The European Central Bank has suspended buying bundles of loans backed by
Volkswagen assets as it reviews the financial implications of the scandal
engulfing Germany’s biggest carmaker.
The plunge in VW shares by almost a third in 10 days has prompted the
central bank to review whether to bar VW paper from its bond purchase
programme.
Such credit reviews are a routine part of the ECB’s efforts to protect
taxpayers as it rolls out its scheme to buy asset-backed securities, which
began in November last year.
But the fact that VW, one of Europe’s biggest issuers of debt, is under the
microscope underlines the severity of the problems faced by the group, and the
potential knock-on funding effects of the scandal.
Shareholders raced to offload VW stock last week after US regulators
revealed that the company rigged US emissions tests for its diesel cars by
using so-called defeat devices. The allegations forced the departure of VW’s
chief executive and rocked Europe’s carmaking industry.
Results from the ECB review are expected as soon as this week and insiders
said the exclusion of VW from the ECB’s bond buying was not a forgone
conclusion.
While the risks to VW’s creditworthiness have increased markedly in the
wake of the allegations, German public bodies remain big shareholders in the
group, reducing the danger of default.
The ECB declined to comment.
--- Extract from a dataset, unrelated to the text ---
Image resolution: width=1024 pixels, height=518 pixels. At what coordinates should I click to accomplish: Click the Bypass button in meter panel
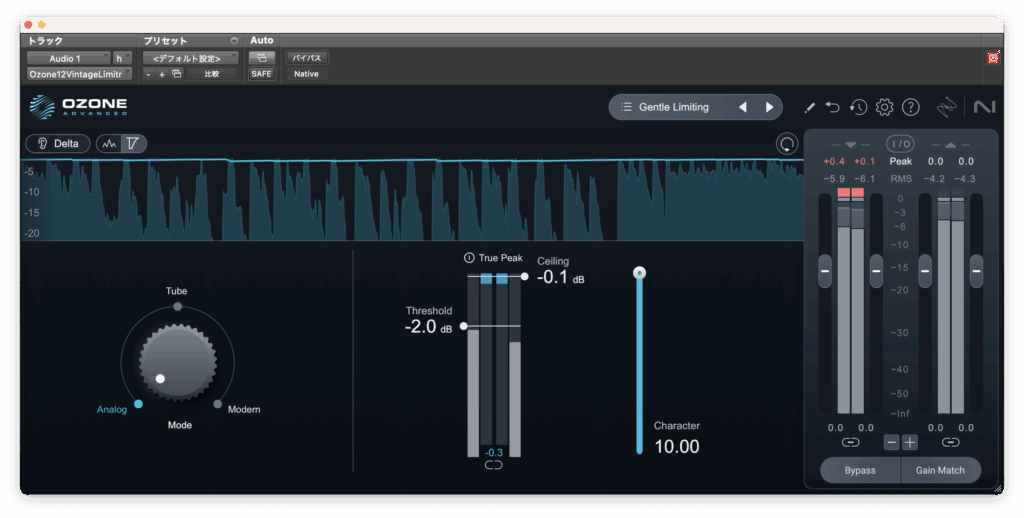point(859,470)
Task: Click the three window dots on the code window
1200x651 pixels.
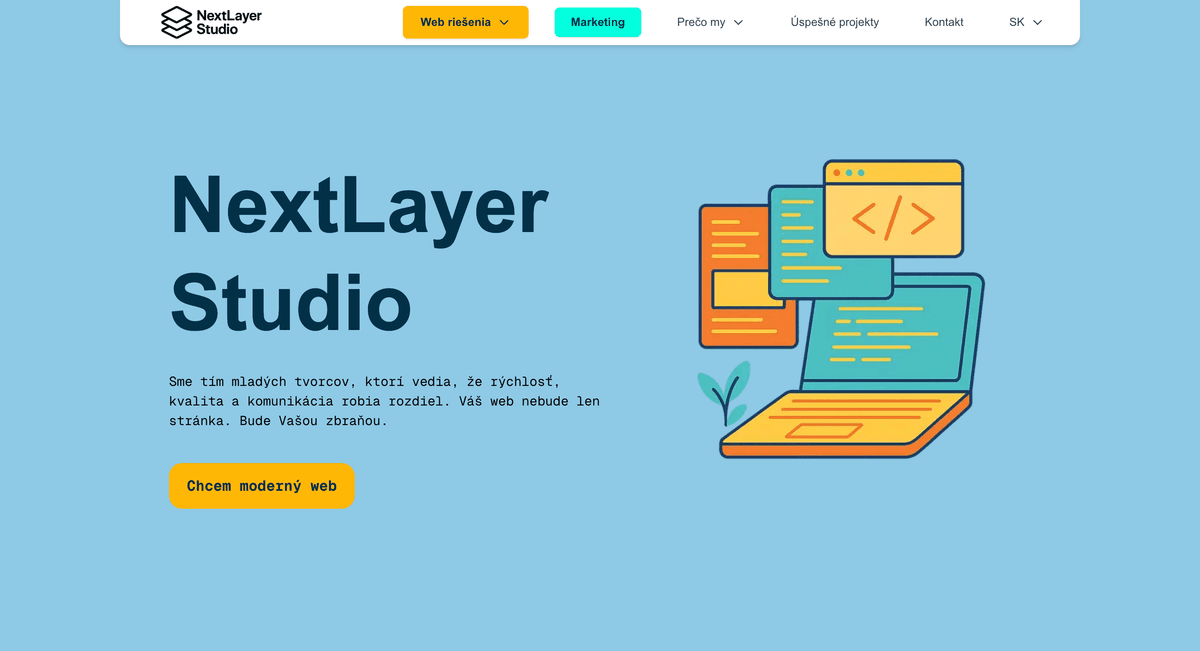Action: click(849, 173)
The central bank’s programme buys assets, from
mortgages to car loans, that have been bundled together through a process
called securitisation. Frankfurt sees such purchases as a way to boost lending
in Europe because asset-backed securities are a source of funding for banks.
Securitisation markets have struggled to recover since the 2008 financial
crisis and the lack of issuance is one of the main constraints on the ECB
bond-buying efforts. As of mid-September, the ECB had bought just under €12bn
of asset-backed securities, an intervention dwarfed by the central bank
programmes to buy covered bonds and sovereign debt.